November 2025
Progress in reverse

Jonathan Cartledge, Chief Executive Officer, Consult Australia
Whether it’s about our low-carbon future, a more diverse and inclusive workforce, or more homes where people need them, real progress starts the same way: set a target, then work backwards to make it happen.
Too often, though, we get stuck debating the targets themselves – their timing, merits, ambition or political palatability – and lose sight of the vision they’re meant to serve. Without that vision, targets become hollow. And without targets, vision remains just talk.
When designed well, specific, credible targets sharpen focus, improve performance and accelerate change. We can see this playing out in real terms. With a net zero target in place, clean energy now supplies more than 37% of Australia’s electricity. Among Consult Australia’s Champions of Change, 88% have set targets and timelines to close the gender pay gap and are making consistent, year-on-year progress. And with a coordinated national push toward 1.2 million new homes, dwelling approvals rose by 15% in the year to September.
None of these examples suggest a perfect outcome. But targets make priorities visible and hold people to account. They help governments plan, investors commit and businesses build.
However, targets only work when they’re backed by planning discipline and delivery clarity. And in the infrastructure sector, that’s where the gap is starting to show.

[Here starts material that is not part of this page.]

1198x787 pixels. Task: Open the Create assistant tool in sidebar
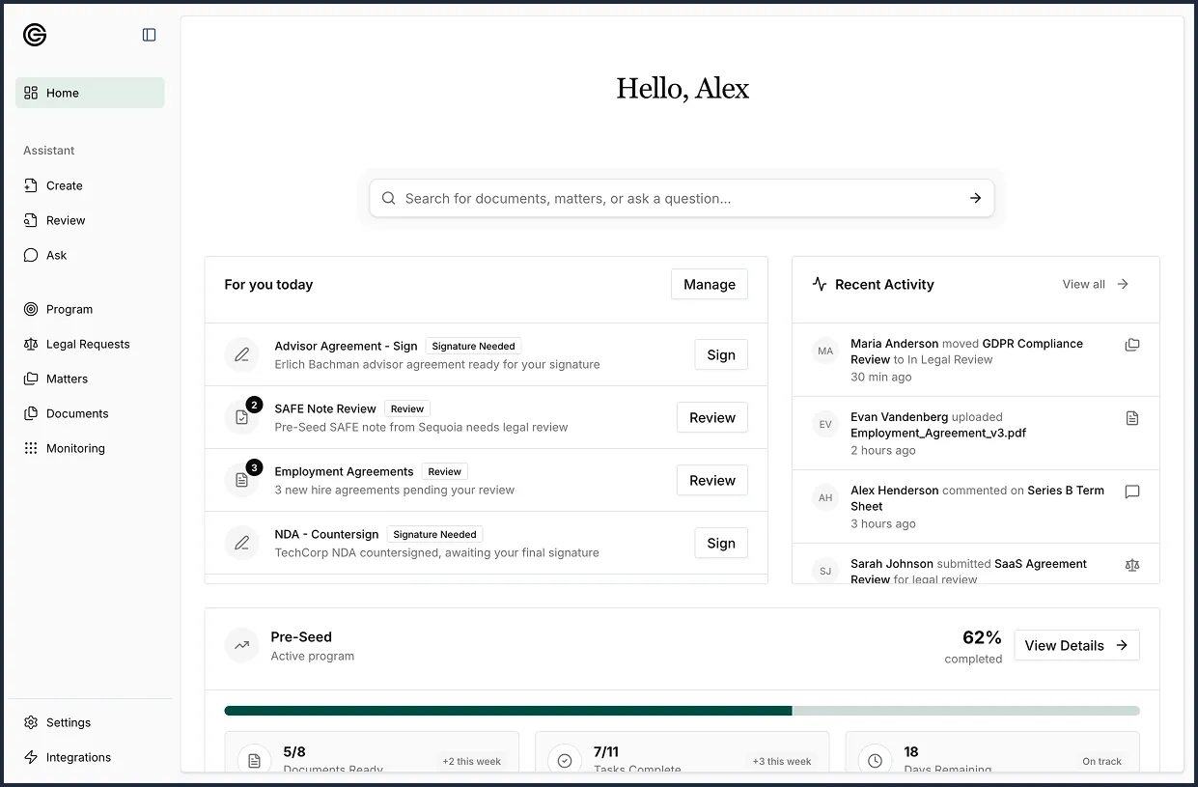(62, 185)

According to Infrastructure Australia's Infrastructure Market Capacity 2025 Report, the major public infrastructure pipeline has grown from $189 billion to $242 billion in just 12 months. On paper, that’s a 28% increase. But the composition of that growth is messy, reflecting a churn of projects being removed, added, rescheduled or re-costed.

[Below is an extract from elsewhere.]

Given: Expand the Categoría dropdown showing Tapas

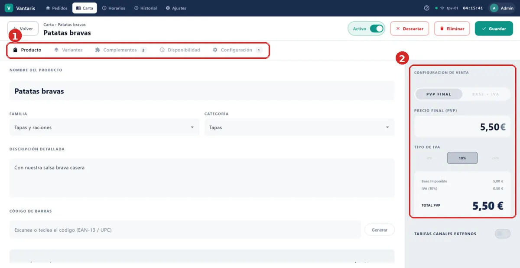Looking at the screenshot, I should tap(299, 128).
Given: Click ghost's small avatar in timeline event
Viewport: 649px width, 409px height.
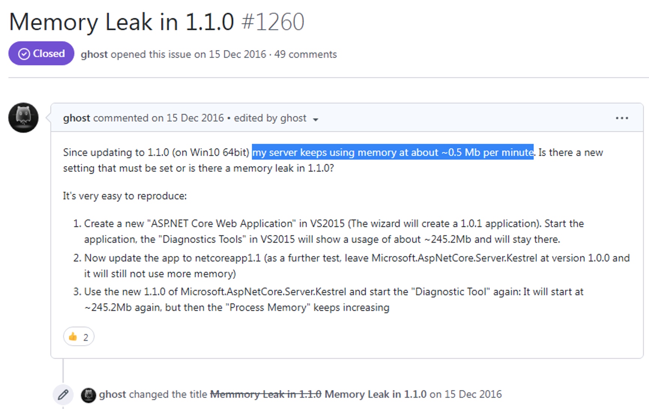Looking at the screenshot, I should [x=88, y=395].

Major Public Infrastructure Pipeline spend from 2024–25 to 2028–29,
changes from 2024 forecast to 2025 forecast
Source: Infrastructure Australia, 2025.
No firm is complaining about new projects coming to market. But for businesses trying to plan their workforce, this level of uncertainty makes it almost impossible to prepare.

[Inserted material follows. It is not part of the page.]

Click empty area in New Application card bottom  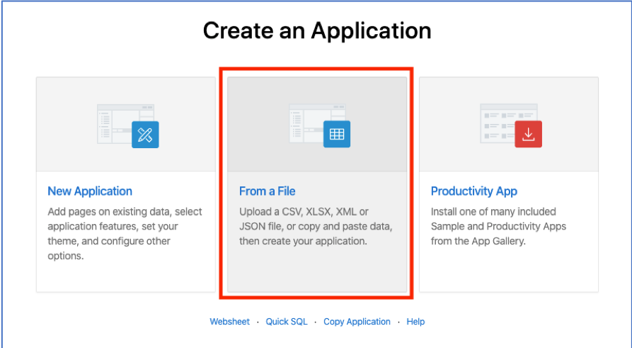tap(126, 277)
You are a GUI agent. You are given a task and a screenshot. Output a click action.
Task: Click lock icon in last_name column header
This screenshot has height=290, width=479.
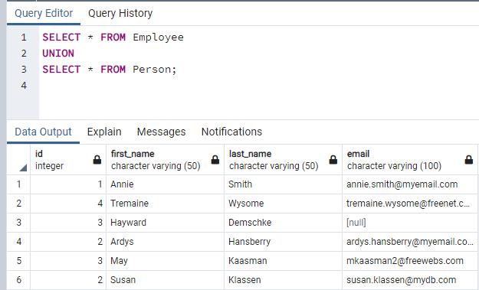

Eyebrows will be raised at Infrastructure Australia’s forecast shortfall of 300,000 workers by 2027, including 126,000 engineers, architects and scientists. Consult Australia’s own Market conditions report tells a different story. Almost every respondent (97%) across all sectors reported having workforce capacity within the next six months. Some businesses have already redeployed staff, others have made resource cuts. This divergence speaks to the increasing disconnect between the aspiration of governments’ budget commitments and the reality of contracts delivering real infrastructure on the ground.
The figures and forecasts may be murky, but the underlying challenge is clear. We’re planning infrastructure that will shape lives for generations but we’re doing it on uncertain forecasts and timelines that barely look five years ahead and shift from year to year.
What does a better approach look like?
At the recent FIDIC Global Infrastructure Conference, I found myself speaking to these challenges with my counterpart from Denmark, relieved as he spoke to his government’s 10-year, €21.5 billion plan for infrastructure out to 2035 with funding agreed and passed by Parliament. It’s not just the scale of the Denmark Forward plan that is impressive – it’s the certainty. Businesses know what’s coming and when, which gives them time to invest in people, systems and innovation.
That’s what’s missing in Australia.
If we want world-class infrastructure and a skilled, inclusive workforce to deliver it, we need to set a 10-year funded vision and work backwards. Progress in reverse.